- Interactive map of Homesteaders Gap, North Dakota
- Coordinates: 47°29′20″N 103°55′39″W﻿ / ﻿47.48889°N 103.92750°W
- Country: United States of America
- State: North Dakota
- County: McKenzie County
- Elevation: 2,274 ft (693 m)
- Time zone: UTC-7 (Mountain)
- • Summer (DST): UTC-6
- ZIP: 59270
- Area codes: +1 701 (ND) and +1 406 (MT)
- GNIS feature ID: 1035183

= Homesteaders Gap =

Unincorporated village in North Dakota, U.S.

Homesteaders Gap (formerly Squaw Gap) is a tiny hamlet on North Dakota Highway 16 in McKenzie County, extending across the Montana border as West Squaw Gap.

The unincorporated village includes a school and a community center (the Squaw Gap Multipurpose Center).

The McKenzie County school, which had been operating since 1904, had two students in 2006. It is now closed; local students attend Rau School in Sidney, Montana.
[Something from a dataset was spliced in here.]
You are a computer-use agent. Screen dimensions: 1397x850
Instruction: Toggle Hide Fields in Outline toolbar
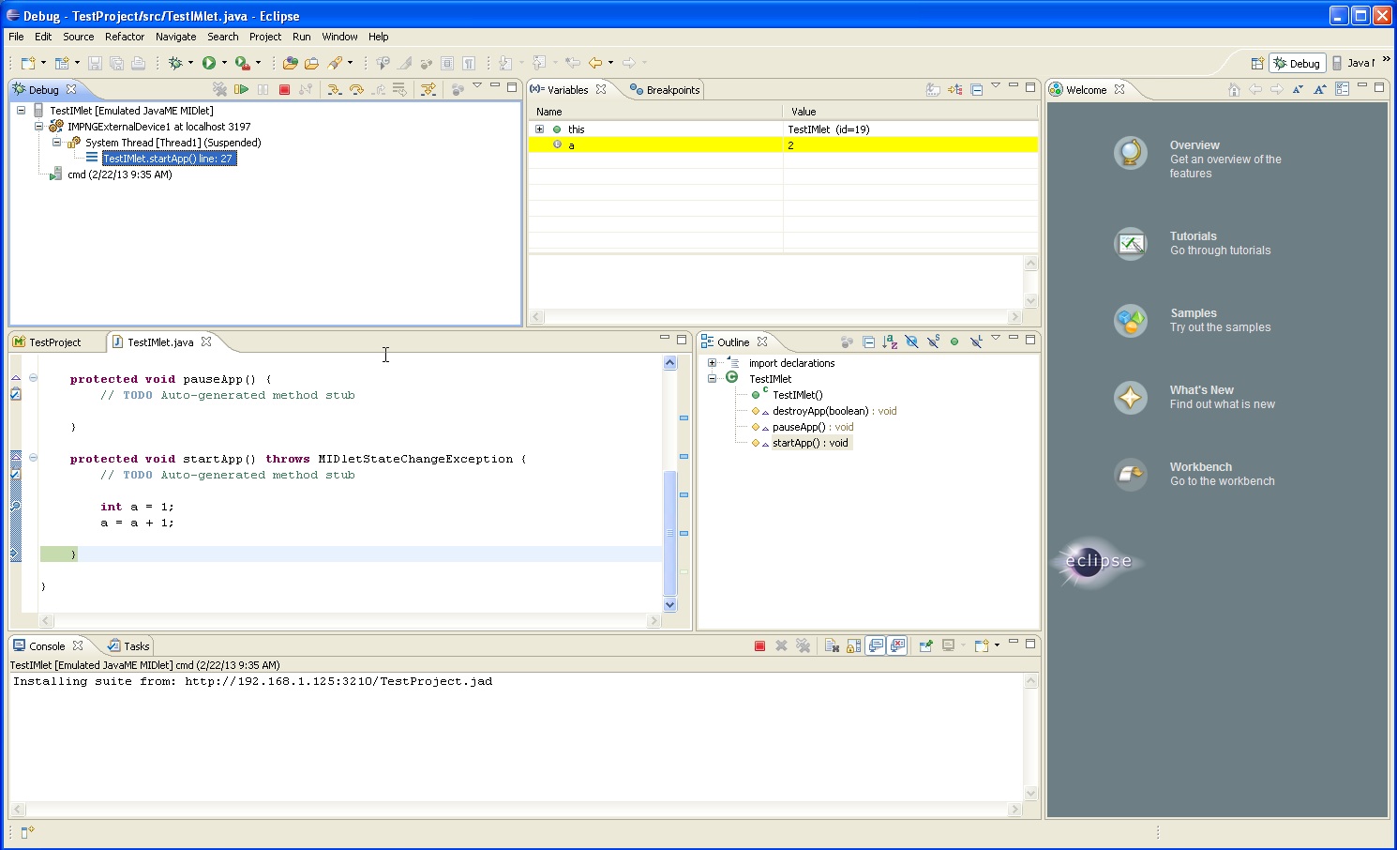pos(911,342)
Squaw Gap School, when it was functioning, served kindergarten through sixth grade. A trailer on the school property used to house the lone schoolmaster, but has since been occupied by a local woman.
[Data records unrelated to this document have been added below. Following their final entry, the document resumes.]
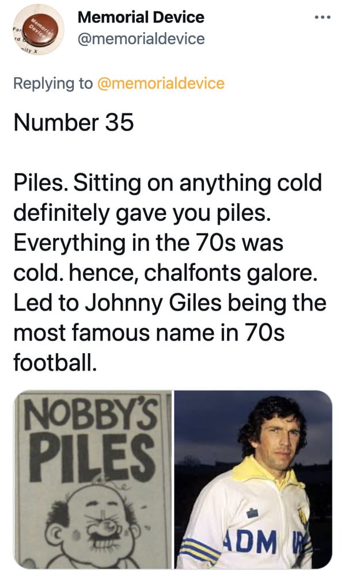This screenshot has height=577, width=345.
Task: Open the three-dot more options menu
Action: [323, 17]
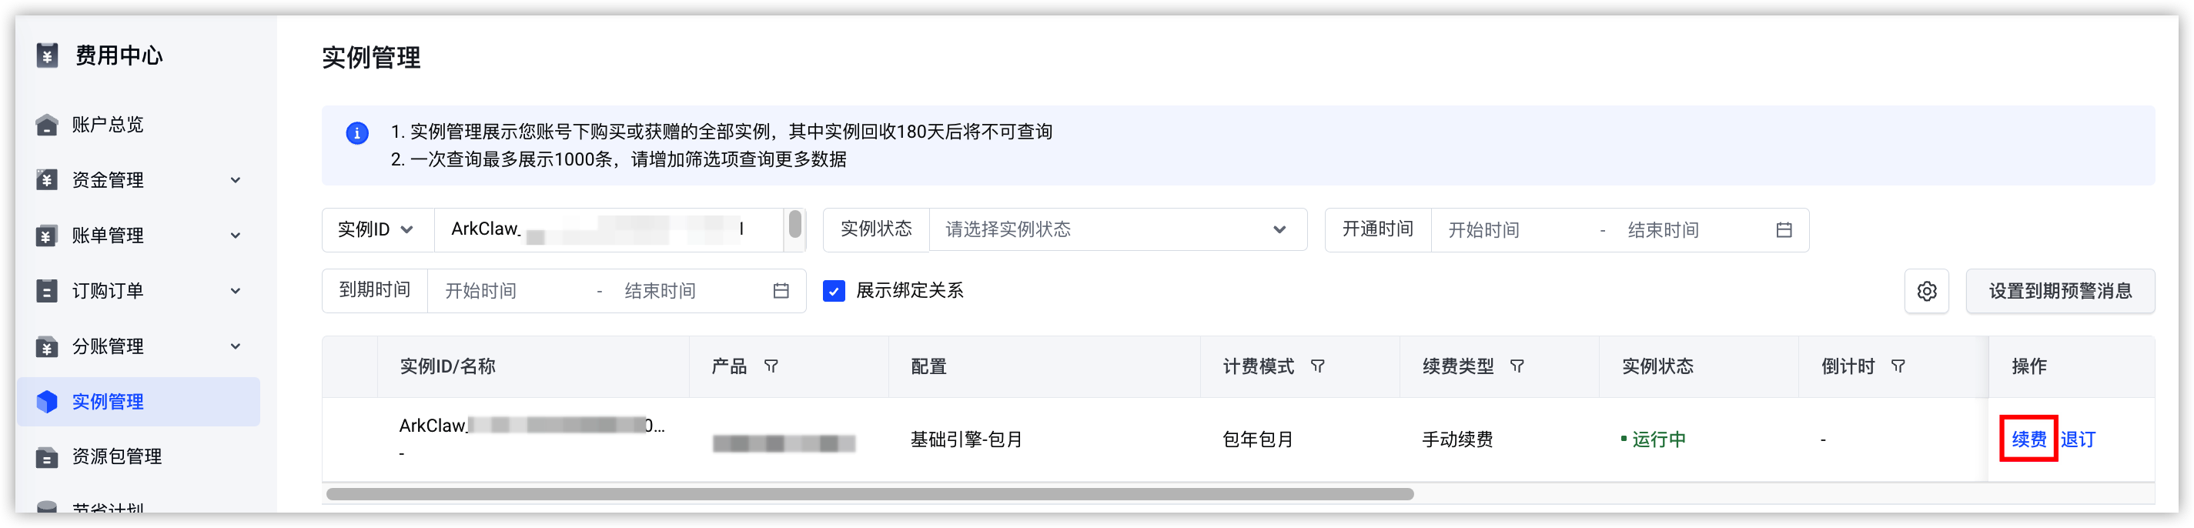This screenshot has height=528, width=2194.
Task: Click the 续费类型 column filter icon
Action: tap(1517, 366)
A local independent telephone exchange was inaugurated on December 15, 1971, with an NBC broadcast of a first phone call from Squaw Gap to U.S. Secretary of Agriculture Earl Butz in Washington, D.C. The community was one of the last to obtain landline telephone service in the continental United States. (Iowa Hill, California, lost its service in the 1960s, but regained it in 2010.)

In January 2023, the United States Department of the Interior announced that Homesteaders Gap, along with six other locations, had been renamed due to the former name containing an ethnic, racial and sexist slur. The new name was chosen by the government, and is relevant to local history.